3DNow! is an extension to the
x86 instruction set developed by
Advanced Micro Devices (AMD). It adds
Single Instruction Multiple Data (SIMD) instructions to the base x86 instruction set, enabling it to perform simple
vector processing, which improves the performance of many graphic-intensive applications. The first microprocessor to implement 3DNow! was the
AMD K6-2, which was introduced in 1998. When the application was appropriate this raised the speed by about 2-4 times.
As of August 2010 support for 3DNow! will be dropped in future AMD processors, except for two instructions.
History
3DNow! was developed at a time when
3D graphics were becoming mainstream in PC multimedia and gaming software. Realtime display of 3D graphics depended heavily on the host CPU's floating-point unit (FPU) to perform
floating-point calculations, a task in which AMD's
K6 processor was easily outperformed by its competitor, the Intel Pentium-II.
As an enhancement to the MMX instruction set, the 3DNow! instruction-set augmented the MMX SIMD registers to support common arithmetic operations (add/subtract/multiply) on single-precision (32-bit) floating-point data. Software written to use AMD's 3DNow! instead of the slower x87 FPU could execute up to 4x faster, depending on the instruction-mix.
Versions
3DNow!
The first implementation of 3DNow! technology contains 21 new instructions that support
SIMD floating-point operations. The 3DNow! data format is packed,
single-precision, floating-point. The 3DNow! instruction set also includes operations for SIMD integer operations, data prefetch, and faster MMX-to-floating-point switching. Later,
Intel would add similar (but incompatible) instructions to the
Pentium III, known as
SSE for Streaming SIMD Extensions.
3DNow! floating-point instructions
PI2FD - Packed 32-bit integer to floating-point conversion
PF2ID - Packed floating-point to 32-bit integer conversion
PFCMPGE - Packed floating-point comparison, greater or equal
PFCMPGT - Packed floating-point comparison, greater
PFCMPEQ - Packed floating-point comparison, equal
PFACC - Packed floating-point accumulate
PFADD - Packed floating-point addition
PFSUB - Packed floating-point subtraction
PFSUBR - Packed floating-point reverse subtraction
PFMIN - Packed floating-point minimum
PFMAX - Packed floating-point maximum
PFMUL - Packed floating-point multiplication
PFRCP - Packed floating-point reciprocal approximation
PFRSQRT - Packed floating-point reciprocal square root approximation
PFRCPIT1 - Packed floating-point reciprocal, first iteration step
PFRSQIT1 - Packed floating-point reciprocal square root, first iteration step
PFRCPIT2 - Packed floating-point reciprocal/reciprocal square root, second iteration step
3DNow! integer instructions
PAVGUSB - Packed 8-bit unsigned integer averaging
PMULHRW - Packed 16-bit integer multiply with rounding
3DNow! performance-enhancement instructions
FEMMS - Faster entry/exit of the MMX or floating-point state
PREFETCH/PREFETCHW - Prefetch at least a 32-byte line into L1 data cache
3DNow! extensions
There is little or no evidence that the second version of 3DNow! was ever officially given its own trade name. This has led to some confusion in documentation that refers to this new instruction set. The most common terms are
Extended 3DNow!,
Enhanced 3DNow! and
3DNow!+. The phrase "Enhanced 3DNow!" can be found in a few locations on the AMD website but the capitalization of "Enhanced" appears to be either purely grammatical or used for emphasis on processors that may or may not have these extensions (the most notable of which references a benchmark page for the K6-III-P that does not have these extensions).

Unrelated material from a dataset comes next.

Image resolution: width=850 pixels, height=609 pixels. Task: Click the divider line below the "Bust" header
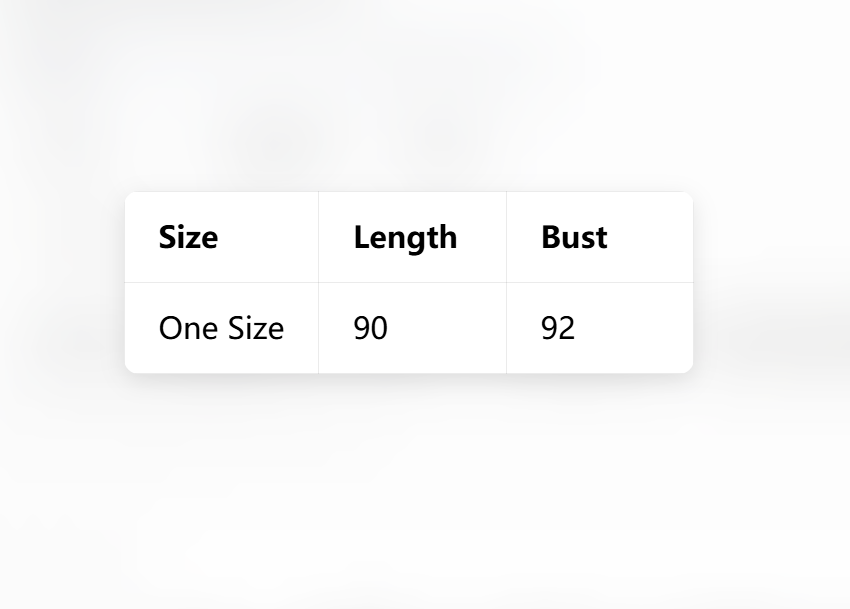coord(600,283)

This extension to the 3DNow! instruction set was introduced with the first-generation Athlon processors. The Athlon added 5 new 3DNow! instructions and 19 new MMX instructions. Later, the K6-2+ and K6-III+ (both targeted at the mobile market) included the 5 new 3DNow! instructions, leaving out the 19 new MMX instructions. The new 3DNow! instructions were added to boost DSP. The new MMX instructions were added to boost streaming media.
3DNow! or MMX extensions?
The 19 new MMX instructions are a subset of Intel's SSE1 instruction set. In AMD technical manuals, AMD segregates these instructions apart from the 3DNow! extensions. This has led programmers to come up with their own name for the 19 new MMX instructions. The most common appears to be Integer SSE (ISSE). SSEMMX and MMX2 are also found in video filter documentation from the public domain sector. [It should also be noted that ISSE could also refer to Internet SSE, an early name for SSE.]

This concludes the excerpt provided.